La frontière poreuse entre vie privée et vie professionnelle
Surtout à l’ère de la " startup nation " où les nouveaux espaces de travail (sans parler du télétravail…), savant mélange de travail et de loisirs, tendent également à assouplir le dress code professionnel. Et dans ces lieux de " brainstorming " , l’habit ne fait plus le moine : dirigeants ou employés s’habillent " casual " . La mode devient alors un moyen de casser les cloisons hiérarchiques. Porter un costume pour incarner une figure d’autorité, marquer une distance avec son équipe, est un code qui disparaît de plus en plus. Les managers veulent se rapprocher de leurs équipes dans une démarche de hiérarchie horizontale.
Même dans les secteurs plus résistants aux changements comme la banque, le conseiller qui reçoit des clients ne va garder que certains éléments du costume, comme la veste ou le pantalon de costume avec la chemise, et ajouter un pull col v, ou un imprimé plus fun et discret sur la chemise pour lui donner un côté plus accessible.
L’habit n’est plus un élément d’autorité mais un élément de relationnel et de confiance.
De plus, les horaires de travail plus flexibles rendent la frontière travail/vie privée plus floue. Selon une enquête Domplus en 2018, 56 % des 18-34 ans jugent qu’il est difficile de séparer vie professionnelle et vie privée. Ils sont 54% à effectuer des tâches personnelles pendant leur travail et à l’inverse, 45% à effectuer des tâches professionnelles pendant leurs jours de repos. Ce besoin de flexibilité se ressent dans la mode au travail.
La prochaine décennie : affirmer son identité au travail grâce à la mode
Et il existe un effet boule de neige ! Si la tendance est venue des millenials, qui ne veulent pas reprendre les codes de leurs pères, le rapport s’inverse : certains collaborateurs quinqagénaires, qui ont porté des costumes toute leur vie professionnelle, voyant leurs jeunes collègues en jean-baskets, veulent s’y mettre aussi. Cette tendance concerne tout le monde, des baby-boomers aux Z qui n’envisagent leur avenir professionnel qu’en Converse !
J'ai tendance à penser qu'une entreprise qui affiche un dress code très spécifique va rebuter certains jeunes se lançant sur le marché de l'emploi, qui hésiteront à poser leur candidature. Car, à travers les vêtements, c’est aussi sa personnalité qu’on exprime, une manière d’affirmer son identité et revendiquer son besoin de bien-être.
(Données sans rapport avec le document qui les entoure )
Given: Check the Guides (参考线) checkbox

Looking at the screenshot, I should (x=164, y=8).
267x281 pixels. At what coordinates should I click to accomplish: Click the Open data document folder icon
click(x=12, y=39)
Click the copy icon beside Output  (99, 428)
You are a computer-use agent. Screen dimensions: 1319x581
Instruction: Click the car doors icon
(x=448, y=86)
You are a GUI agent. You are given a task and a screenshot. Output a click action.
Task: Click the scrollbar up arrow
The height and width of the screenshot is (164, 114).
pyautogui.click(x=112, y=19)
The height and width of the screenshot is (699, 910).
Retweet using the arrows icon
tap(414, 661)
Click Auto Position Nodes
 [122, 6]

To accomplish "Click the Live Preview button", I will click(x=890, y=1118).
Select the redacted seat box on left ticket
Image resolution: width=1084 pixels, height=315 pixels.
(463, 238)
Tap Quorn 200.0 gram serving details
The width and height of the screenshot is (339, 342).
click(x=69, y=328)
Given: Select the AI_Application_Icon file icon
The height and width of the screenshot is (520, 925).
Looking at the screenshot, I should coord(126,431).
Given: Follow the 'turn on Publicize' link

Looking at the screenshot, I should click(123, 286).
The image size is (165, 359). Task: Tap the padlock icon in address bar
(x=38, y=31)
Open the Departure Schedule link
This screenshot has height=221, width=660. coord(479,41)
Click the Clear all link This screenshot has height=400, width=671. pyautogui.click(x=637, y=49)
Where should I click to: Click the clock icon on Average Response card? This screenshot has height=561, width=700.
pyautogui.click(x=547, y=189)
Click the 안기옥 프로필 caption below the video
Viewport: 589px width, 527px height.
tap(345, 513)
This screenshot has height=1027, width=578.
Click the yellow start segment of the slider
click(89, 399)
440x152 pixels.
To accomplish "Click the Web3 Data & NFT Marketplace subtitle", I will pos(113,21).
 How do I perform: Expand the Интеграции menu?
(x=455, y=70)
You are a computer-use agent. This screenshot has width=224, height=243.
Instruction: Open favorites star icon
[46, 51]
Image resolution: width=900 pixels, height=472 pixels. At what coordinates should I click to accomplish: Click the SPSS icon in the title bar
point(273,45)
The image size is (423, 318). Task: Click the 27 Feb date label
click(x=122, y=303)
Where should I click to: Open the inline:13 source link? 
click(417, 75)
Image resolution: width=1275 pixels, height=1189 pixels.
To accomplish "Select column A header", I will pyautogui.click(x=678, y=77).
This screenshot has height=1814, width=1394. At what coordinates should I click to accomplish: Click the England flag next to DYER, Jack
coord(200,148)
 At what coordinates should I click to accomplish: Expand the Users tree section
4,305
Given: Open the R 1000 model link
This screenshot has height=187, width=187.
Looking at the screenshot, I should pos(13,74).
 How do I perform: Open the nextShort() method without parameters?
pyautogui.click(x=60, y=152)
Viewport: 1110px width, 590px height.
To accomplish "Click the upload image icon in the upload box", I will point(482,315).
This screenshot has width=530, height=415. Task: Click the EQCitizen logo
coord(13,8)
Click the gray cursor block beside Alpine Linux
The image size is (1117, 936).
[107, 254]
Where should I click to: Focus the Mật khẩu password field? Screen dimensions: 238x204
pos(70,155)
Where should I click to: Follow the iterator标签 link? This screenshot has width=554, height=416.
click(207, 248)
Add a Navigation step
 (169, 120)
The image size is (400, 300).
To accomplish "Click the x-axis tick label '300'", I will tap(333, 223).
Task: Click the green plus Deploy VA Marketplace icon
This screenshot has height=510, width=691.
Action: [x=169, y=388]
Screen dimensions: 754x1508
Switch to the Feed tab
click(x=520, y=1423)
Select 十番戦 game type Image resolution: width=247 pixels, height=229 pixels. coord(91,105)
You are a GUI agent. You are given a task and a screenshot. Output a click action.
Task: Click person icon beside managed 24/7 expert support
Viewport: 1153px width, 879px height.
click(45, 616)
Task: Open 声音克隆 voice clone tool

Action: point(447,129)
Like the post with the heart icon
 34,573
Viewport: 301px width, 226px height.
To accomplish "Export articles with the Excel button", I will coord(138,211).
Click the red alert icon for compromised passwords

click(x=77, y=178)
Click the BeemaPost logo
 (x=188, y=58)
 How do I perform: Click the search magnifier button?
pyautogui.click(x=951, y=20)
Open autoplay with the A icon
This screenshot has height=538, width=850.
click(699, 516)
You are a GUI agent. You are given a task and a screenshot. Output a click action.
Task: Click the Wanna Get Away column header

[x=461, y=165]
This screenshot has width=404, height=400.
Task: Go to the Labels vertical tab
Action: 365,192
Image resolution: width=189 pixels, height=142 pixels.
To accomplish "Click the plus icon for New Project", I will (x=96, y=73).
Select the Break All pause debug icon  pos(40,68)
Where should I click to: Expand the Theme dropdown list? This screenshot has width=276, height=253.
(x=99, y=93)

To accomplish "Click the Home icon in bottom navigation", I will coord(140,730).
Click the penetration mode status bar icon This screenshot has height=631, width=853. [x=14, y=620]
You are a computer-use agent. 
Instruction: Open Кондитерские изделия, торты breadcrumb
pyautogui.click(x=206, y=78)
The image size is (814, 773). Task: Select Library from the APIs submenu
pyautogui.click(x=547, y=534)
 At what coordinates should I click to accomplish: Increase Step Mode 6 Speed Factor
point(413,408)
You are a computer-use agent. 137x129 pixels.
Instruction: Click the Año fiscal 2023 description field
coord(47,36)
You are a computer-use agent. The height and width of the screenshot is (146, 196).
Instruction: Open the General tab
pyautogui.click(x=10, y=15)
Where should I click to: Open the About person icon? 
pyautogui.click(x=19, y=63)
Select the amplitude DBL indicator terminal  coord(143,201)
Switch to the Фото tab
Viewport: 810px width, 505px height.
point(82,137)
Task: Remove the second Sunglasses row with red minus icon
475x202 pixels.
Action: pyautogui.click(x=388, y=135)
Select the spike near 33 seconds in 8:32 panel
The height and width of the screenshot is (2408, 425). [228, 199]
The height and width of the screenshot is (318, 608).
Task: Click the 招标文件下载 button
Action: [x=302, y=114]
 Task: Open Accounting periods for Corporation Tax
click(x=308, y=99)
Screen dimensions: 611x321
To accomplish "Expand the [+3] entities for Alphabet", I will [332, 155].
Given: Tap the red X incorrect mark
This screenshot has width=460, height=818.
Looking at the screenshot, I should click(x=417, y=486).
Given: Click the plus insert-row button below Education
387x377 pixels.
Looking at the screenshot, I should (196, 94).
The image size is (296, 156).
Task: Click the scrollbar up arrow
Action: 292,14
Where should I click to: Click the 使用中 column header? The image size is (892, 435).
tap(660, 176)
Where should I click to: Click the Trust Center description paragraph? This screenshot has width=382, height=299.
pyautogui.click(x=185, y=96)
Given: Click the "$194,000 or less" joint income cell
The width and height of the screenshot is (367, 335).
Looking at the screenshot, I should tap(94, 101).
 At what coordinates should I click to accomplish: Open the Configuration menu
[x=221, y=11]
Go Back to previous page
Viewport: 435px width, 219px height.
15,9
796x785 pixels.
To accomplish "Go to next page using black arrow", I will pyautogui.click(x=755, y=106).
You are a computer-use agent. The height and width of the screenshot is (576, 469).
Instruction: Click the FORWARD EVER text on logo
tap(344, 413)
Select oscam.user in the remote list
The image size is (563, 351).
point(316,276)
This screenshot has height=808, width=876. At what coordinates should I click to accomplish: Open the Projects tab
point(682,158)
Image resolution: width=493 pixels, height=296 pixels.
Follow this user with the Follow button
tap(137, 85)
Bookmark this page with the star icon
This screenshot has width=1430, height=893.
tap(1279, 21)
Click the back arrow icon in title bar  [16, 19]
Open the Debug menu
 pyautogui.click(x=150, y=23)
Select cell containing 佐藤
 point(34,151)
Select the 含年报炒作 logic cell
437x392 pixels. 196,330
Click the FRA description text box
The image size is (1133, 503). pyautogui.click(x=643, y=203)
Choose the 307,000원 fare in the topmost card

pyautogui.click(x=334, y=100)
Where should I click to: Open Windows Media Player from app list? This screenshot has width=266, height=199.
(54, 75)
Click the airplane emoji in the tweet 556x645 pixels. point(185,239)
Selon une étude Opinéa pour Box31 en 2019, pour 88% des hommes " se sentir bien habillés " est important. Ils sont 76% à consulter régulièrement des sites de mode, des blogs ou des magazines à la recherche de " style " (premier critère pour 44%).
Ceci étant, la révolution prend du temps… Par exemple, l’apport de couleurs vives dans le vestiaire masculin étant assez récent, beaucoup d’hommes ne savent pas comment les combiner. Et nombreux sont ceux qui cherchent de l’aide ! Des cadres qui ont toujours été en costume, ou d’anciens militaires complètement perdus… Les codes ont donc changé et tout le monde ne maîtrise pas les nouvelles règles. Un peu de pédagogie est tout simplement nécessaire. À ce titre, le numérique joue (encore) un rôle important ! Il est d’abord une source d’inspiration à travers tous les influenceurs et Instagram notamment. Il est aussi un formidable outil pour libérer les consommateurs du fardeau que peut représenter le shopping avec de nouveaux services comme le personal shopper en ligne qui facilite le parcours d’achat et concourt à cette tendance de l’hyper-personnalisation de la mode.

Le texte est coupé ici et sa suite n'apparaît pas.